1. Do I have to hire an attorney to get a divorce in Florida?
No, you are not required to have an attorney to obtain a divorce in Florida. However, if your case involves children, alimony, significant property, or debts, you should at least consult with a lawyer before deciding whether to proceed on your own. You may have certain rights and obligations about which you are unaware. If your divorce doesn't involve any of these issues, it is still advisable to consult with an attorney to discuss the best way to proceed. A person who proceeds in a legal matter without a lawyer is referred to as being pro se (pronounced pro-say), meaning "on one's own." Most of the forms you will need to proceed pro se are available online at www.flcourts.org at no cost to you.
2. What is the first step in getting a divorce?
If you decide to consult with the Law Offices of Lisa P. Kirby, call to schedule an appointment. Even if you are not ready to file for divorce, but you think your spouse might be, call to schedule an appointment right away to obtain information about protecting yourself and your children. The more information you have, the better prepared you are if your spouse does file for divorce.
3. Is Florida a no-fault state or do I need grounds for a divorce?
Florida, like most states, is a no-fault divorce state. This means that neither you nor your spouse is required to prove that the other is "at fault" in order to be granted a divorce. Factors such as infidelity, domestic violence, or abandonment are not necessary to receive a divorce in Florida. Rather, it is only necessary to prove that the marriage is "irretrievably broken" to have it dissolved.
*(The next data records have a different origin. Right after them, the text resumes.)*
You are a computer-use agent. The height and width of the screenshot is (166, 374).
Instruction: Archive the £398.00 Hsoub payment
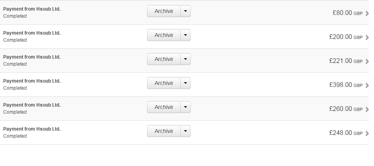[x=164, y=83]
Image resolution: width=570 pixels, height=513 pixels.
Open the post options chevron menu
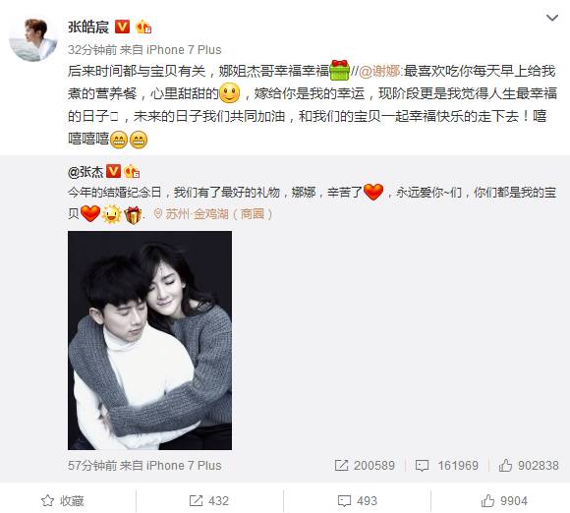point(552,18)
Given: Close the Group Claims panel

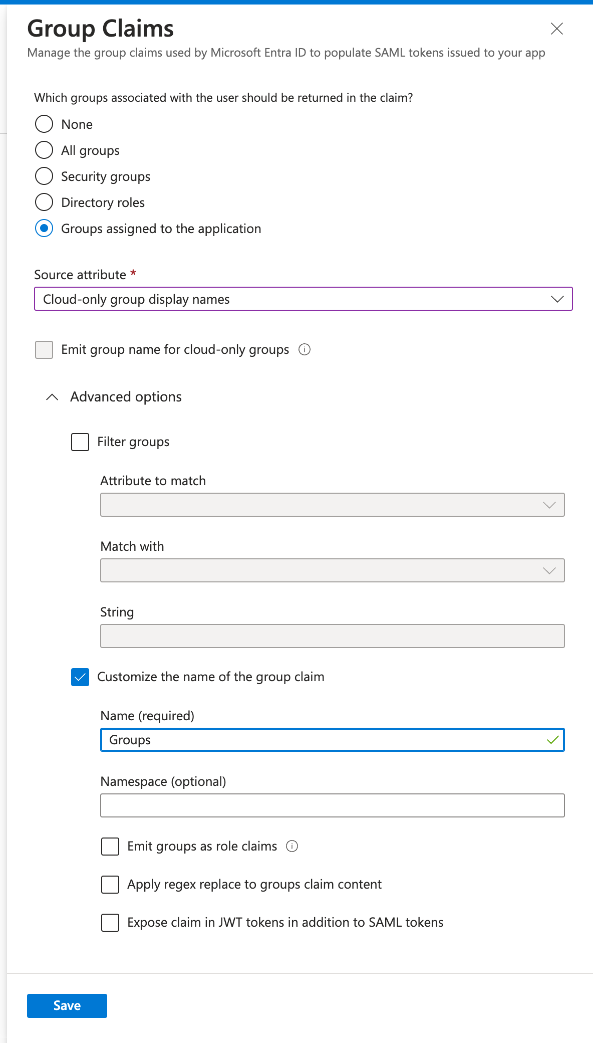Looking at the screenshot, I should (556, 29).
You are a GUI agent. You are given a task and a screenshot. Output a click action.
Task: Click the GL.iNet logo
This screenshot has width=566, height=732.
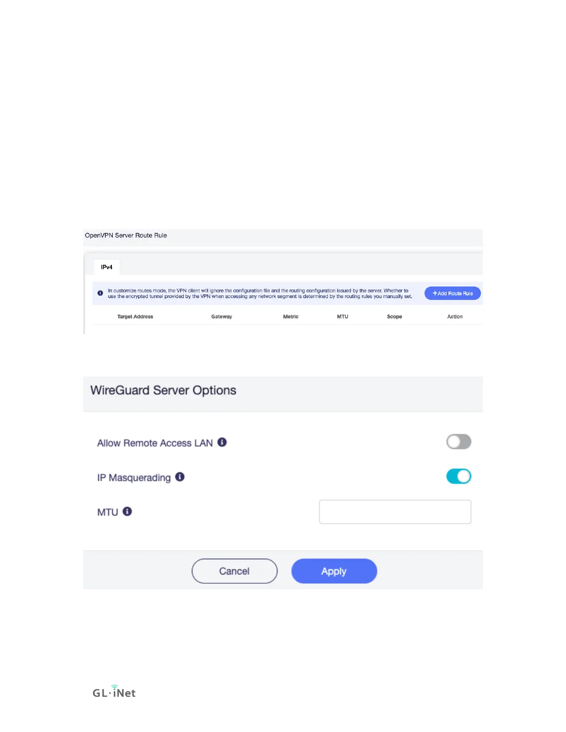(x=114, y=692)
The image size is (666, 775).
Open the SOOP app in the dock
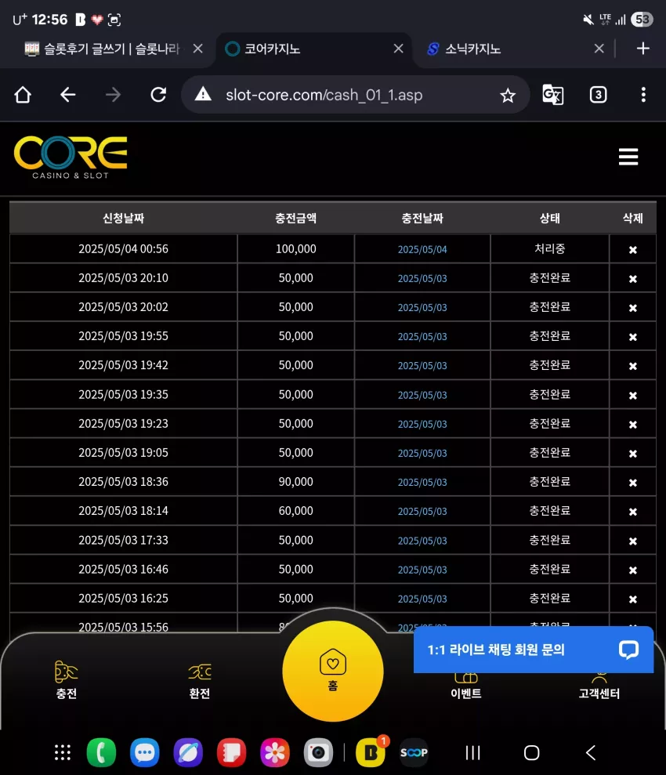click(414, 752)
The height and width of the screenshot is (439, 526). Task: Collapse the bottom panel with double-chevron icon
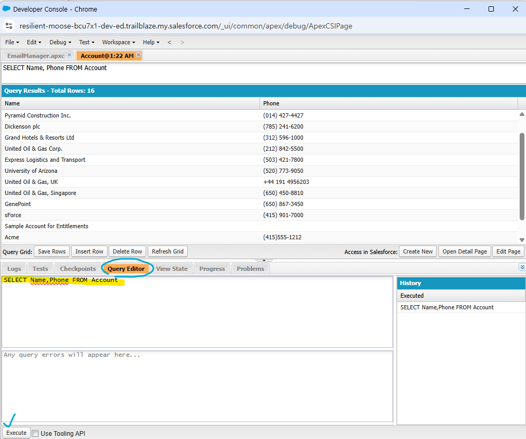point(522,268)
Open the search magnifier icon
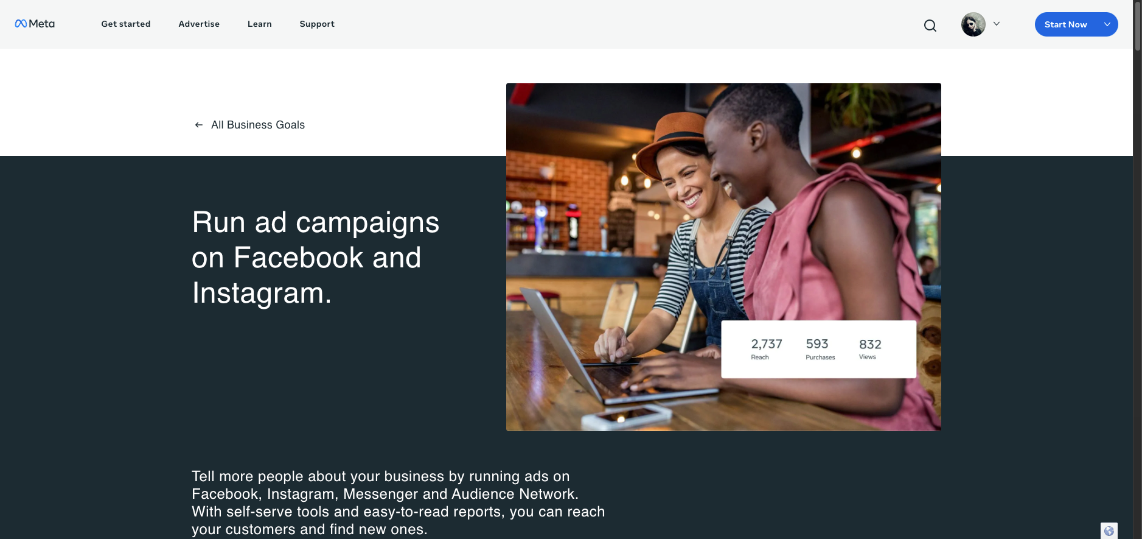Image resolution: width=1142 pixels, height=539 pixels. [x=930, y=25]
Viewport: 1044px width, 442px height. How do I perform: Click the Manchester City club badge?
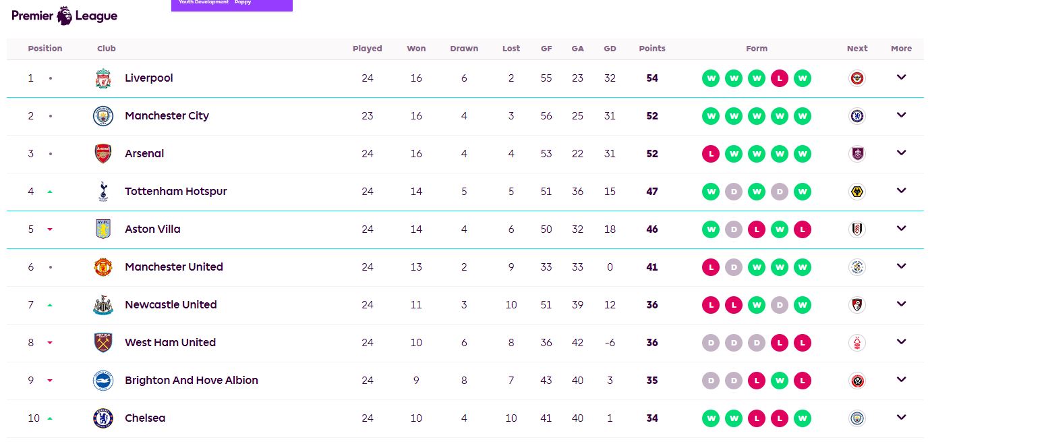[103, 116]
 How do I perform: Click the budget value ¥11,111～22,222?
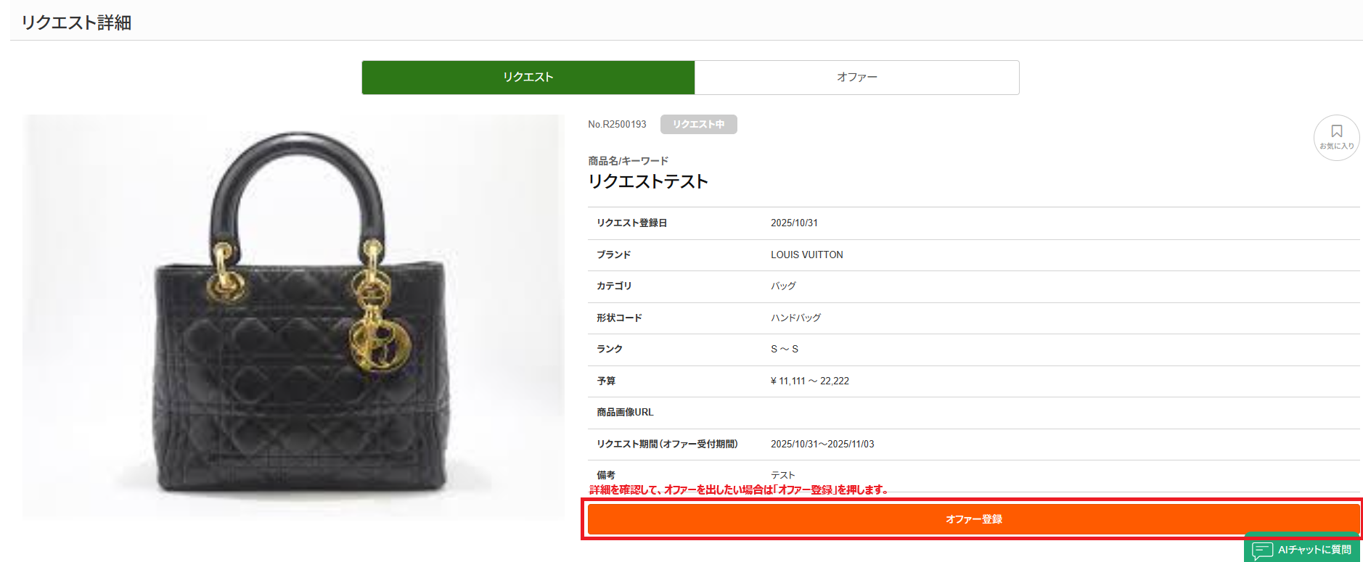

The testimony of either you or your spouse that the marriage is "irretrievably broken" is sufficient evidence for the court to rule that the marriage should be dissolved. The judge will not ask for information regarding the nature of the problems that led to the divorce or whether any type of reconciliation efforts were made.
4. How long will it take to get my divorce?
The more you and your spouse are in agreement, the faster your divorce will conclude. If all issues, such as parenting plans/time-sharing, support, property, and debts are completely settled between you and your spouse, a final hearing can be held after the twenty-one-day waiting period.
If your case proceeds to trial, the process can take up to a year or longer for your divorce to be final.